Sewayaki Kitsune no Senko-san is a deeply dystopian anime, in which the only way to even alleviate the stress and worries build up by Japan’s horrifying work culture is to have a cute little fox goddess willing to serve as your house wife:
Yes, this is a feel good series about an ordinary, overworked salary man coming home to find out a friendly kitsune fox goddess has adopted him to pamper like an indulgent grandmother would. The first episode is basically him adjusting to this, after first worrying she was a cosplaying neighbourhood kid who snuck in his apartment. Doga Koba, the studio responsible, has made its niche by adapting this sort of cute, fluffy slice of life manga and this was done with their usual quality. I do think though that the manga’s art style doesn’t translate to anime well, it falls a bit flat at times. The pacing is a bit off too. What are quick one/two panel sequences in the original here are dragged out a bit too long, receiving undue emphasis. What in the manga was a one panel gag about him panicking finding a cosplay wearing little girl in his house in the anime becomes a scene where he imagines himself being led away by police as a pedophile, complete with responses by his co-worker and family. It kills the joke and undermines its own premise to fill up screen time.

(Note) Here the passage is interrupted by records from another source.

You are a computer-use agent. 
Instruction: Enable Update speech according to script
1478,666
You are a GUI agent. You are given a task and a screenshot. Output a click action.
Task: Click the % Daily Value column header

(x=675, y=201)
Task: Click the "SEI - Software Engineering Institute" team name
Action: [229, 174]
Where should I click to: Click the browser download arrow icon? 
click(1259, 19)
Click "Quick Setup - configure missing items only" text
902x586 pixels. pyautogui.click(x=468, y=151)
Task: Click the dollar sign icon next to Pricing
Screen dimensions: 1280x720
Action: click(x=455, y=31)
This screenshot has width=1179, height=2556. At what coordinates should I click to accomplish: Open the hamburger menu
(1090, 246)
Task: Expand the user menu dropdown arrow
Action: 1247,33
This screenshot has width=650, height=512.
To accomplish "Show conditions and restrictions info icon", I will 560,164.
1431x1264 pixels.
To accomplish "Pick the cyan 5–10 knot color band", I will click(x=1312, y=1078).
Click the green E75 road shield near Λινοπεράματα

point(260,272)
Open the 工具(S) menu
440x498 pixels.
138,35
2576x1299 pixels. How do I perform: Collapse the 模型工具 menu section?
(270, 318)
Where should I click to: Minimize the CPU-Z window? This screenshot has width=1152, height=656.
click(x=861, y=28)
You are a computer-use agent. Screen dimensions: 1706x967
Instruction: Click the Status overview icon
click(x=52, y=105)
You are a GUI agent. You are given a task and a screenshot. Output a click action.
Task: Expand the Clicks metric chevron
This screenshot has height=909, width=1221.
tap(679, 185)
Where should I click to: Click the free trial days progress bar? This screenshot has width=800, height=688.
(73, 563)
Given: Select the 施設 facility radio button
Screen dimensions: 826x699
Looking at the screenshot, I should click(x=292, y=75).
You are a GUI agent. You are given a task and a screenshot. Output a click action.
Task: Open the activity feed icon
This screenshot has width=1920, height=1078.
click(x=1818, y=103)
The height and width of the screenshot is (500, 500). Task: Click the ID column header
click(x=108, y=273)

Because unlike the worries Vrai Kaiser put in their review over at Anime Feminist, I don’t think Senko the fox goddess is meant as a girlfriend to our overworked protagonist. Rather, she comes across to me as an indulgent granny wanting to spoil a favourite grandson. The episode isn’t particularly subtle about this either, what with several flashbacks to Nakano’s actual grandmother. Senko is there to comfort Nakano, not sexually gratify him, but the scenes Vrai Kaiser complains about, do reinforce the idea that this is one of those series.
But despite these missteps, the fantasy that Sewayaki Kitsune no Senko-san wants to indulge in isn’t sexual. Rather, it’s the fantasy of going back to childhood, to simpler times without the responsibilities and stress of an adult in a job that overworks you. To have somebody waiting for you, cook you dinner, pamper you. To not have to face life alone when you’re only living to work, rather than working to live. Somebody there to selflessly love you without expecting anything in return. That fits a grandmother more than it fits a lover. It’s still a very male fantasy of course, to have this no questions asked love and devotion magically appear in your life.
It’s a fitting fantasy for those salary men who have no option but to overwork themselves, trapped in the exploitative, dead end work culture of Japan. Only the interference of a benevolent fox goddes can bring them any relief and even then only temporary because tomorrow they still have to go back to work.